EXERCISE
Report each line of the records below that uses the word "光伏概念股回调".

EXERCISE DATA
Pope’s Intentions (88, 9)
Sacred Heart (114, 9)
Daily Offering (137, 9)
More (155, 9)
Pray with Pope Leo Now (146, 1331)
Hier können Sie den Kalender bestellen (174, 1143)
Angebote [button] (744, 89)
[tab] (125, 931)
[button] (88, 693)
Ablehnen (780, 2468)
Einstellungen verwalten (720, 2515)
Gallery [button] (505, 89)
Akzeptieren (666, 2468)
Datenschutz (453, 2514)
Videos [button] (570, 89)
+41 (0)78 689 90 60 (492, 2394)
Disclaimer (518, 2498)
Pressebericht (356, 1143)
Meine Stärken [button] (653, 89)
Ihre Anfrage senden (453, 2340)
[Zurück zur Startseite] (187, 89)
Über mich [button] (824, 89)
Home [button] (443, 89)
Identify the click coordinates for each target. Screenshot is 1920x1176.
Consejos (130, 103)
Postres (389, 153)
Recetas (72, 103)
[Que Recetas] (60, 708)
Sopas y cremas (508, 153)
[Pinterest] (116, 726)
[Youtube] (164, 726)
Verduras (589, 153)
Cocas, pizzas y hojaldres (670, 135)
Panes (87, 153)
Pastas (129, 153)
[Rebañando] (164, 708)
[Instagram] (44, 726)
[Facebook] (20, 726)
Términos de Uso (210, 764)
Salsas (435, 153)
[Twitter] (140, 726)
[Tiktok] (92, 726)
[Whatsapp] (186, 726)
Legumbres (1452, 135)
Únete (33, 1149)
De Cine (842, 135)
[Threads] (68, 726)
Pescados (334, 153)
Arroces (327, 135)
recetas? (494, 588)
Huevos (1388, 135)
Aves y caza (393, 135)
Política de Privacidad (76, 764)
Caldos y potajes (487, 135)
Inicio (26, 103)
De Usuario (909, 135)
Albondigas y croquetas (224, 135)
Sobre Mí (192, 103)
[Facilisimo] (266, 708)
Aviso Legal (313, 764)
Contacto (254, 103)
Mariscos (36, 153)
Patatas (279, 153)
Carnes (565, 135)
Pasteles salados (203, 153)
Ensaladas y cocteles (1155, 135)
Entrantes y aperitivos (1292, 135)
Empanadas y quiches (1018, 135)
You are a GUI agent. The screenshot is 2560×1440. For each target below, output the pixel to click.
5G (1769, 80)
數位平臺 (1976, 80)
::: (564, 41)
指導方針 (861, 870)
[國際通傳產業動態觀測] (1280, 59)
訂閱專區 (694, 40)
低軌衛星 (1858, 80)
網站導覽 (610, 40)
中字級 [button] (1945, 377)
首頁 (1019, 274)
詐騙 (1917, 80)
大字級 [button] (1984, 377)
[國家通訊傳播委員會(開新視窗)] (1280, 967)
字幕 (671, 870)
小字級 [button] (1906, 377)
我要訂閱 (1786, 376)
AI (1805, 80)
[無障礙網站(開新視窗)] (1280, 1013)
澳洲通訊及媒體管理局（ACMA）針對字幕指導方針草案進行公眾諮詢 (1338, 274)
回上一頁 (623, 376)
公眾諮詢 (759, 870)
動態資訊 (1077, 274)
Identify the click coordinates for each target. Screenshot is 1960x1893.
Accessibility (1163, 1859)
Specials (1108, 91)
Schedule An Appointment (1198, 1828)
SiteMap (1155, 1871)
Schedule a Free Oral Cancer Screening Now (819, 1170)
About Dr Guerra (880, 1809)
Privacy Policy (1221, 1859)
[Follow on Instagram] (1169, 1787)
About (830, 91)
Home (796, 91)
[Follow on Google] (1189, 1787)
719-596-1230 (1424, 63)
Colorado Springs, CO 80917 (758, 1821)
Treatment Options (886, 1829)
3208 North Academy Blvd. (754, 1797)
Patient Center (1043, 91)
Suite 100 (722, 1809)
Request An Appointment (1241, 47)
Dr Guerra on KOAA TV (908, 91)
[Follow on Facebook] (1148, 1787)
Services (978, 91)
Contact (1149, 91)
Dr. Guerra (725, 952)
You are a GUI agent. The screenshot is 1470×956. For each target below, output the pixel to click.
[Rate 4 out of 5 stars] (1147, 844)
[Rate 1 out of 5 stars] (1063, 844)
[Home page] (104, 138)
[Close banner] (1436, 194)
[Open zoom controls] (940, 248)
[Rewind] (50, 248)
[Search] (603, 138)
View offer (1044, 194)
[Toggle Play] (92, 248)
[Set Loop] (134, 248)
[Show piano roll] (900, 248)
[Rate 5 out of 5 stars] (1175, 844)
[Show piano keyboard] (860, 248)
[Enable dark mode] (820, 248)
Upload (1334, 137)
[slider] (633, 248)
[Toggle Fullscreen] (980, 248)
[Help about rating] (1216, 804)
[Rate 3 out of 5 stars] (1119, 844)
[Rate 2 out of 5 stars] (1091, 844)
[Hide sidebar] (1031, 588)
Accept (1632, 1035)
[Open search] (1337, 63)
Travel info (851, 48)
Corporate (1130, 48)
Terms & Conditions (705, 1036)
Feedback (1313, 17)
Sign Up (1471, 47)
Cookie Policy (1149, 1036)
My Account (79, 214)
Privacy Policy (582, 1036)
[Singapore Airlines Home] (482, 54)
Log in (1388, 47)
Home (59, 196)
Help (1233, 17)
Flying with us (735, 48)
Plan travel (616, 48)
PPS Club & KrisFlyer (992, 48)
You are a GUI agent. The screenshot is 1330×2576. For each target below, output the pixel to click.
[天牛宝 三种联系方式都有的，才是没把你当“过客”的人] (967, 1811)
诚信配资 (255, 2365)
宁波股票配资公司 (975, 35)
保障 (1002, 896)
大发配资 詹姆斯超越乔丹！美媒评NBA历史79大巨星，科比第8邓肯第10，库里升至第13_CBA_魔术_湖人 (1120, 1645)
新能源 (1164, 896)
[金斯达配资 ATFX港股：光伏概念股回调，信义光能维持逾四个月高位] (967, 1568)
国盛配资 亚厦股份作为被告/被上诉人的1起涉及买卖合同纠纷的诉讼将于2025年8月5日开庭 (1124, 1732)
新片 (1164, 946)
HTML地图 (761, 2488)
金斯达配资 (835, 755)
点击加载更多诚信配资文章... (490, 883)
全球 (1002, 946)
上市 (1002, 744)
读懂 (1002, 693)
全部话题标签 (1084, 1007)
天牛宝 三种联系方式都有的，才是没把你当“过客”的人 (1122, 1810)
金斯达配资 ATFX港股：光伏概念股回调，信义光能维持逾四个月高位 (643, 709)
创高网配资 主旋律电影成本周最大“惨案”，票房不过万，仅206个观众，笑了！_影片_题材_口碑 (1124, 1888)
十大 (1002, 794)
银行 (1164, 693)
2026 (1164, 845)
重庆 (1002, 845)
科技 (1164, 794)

ANSWER BOX
[金斯达配资 ATFX港股：光伏概念股回调，信义光能维持逾四个月高位] (967, 1568)
金斯达配资 ATFX港股：光伏概念股回调，信义光能维持逾四个月高位 (643, 709)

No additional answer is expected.